Katharine Scott, in 1980, published an article on the hunting methods used by Neanderthals at La Cotte (see below) entitled "Two hunting episodes of Middle Paleolithic Age at La Cotte Saint-Brelade, Jersey (Channel Islands)" (World Archeology 12:137-152. ),
From " Outline of British Archaeology" (e-text)
by Dr Ron Wilcox (copyright holder, permission granted)
( Ron Wilcox is an archaeologist who has excavated a number of medieval sites, including priories and castles, and teaches a distance-learning archaeology course on post-Roman and medieval archaeology at Bournemouth University. )
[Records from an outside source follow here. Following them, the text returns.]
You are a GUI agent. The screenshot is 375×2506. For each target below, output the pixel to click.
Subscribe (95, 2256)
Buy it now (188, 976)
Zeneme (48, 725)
At La Cotte on the Channel island of Jersey, two piles of bone were discovered beneath a rock overhang. The animals represented include mammoth and rhino. They have been interpreted as the result of hunting drives across the granite headland so that small herds were forced over a cliff. Amongst the flint tools, handaxes are rare but very common are tools made from flakes struck from cores using the Levalloisian technique. This involves carefully shaping a nodule of flint so that one side is domed. At one end a striking platform is made by knocking off one end of the nodule to leave a flat surface. A blow on this striking platform knocks off a domed flake. The procedure can then be repeated as long as the nodule is big enough. What is left is shaped rather like a tortoise and so is known as a tortoise core.
A good many of the tools from La Cotte have been recycled or resharpened and this is thought to have been necessary because of an increasing scarcity of flint. The sequence of palaeolithic activity at La Cotte begins about 250,000 years ago and continues through until the last glaciation.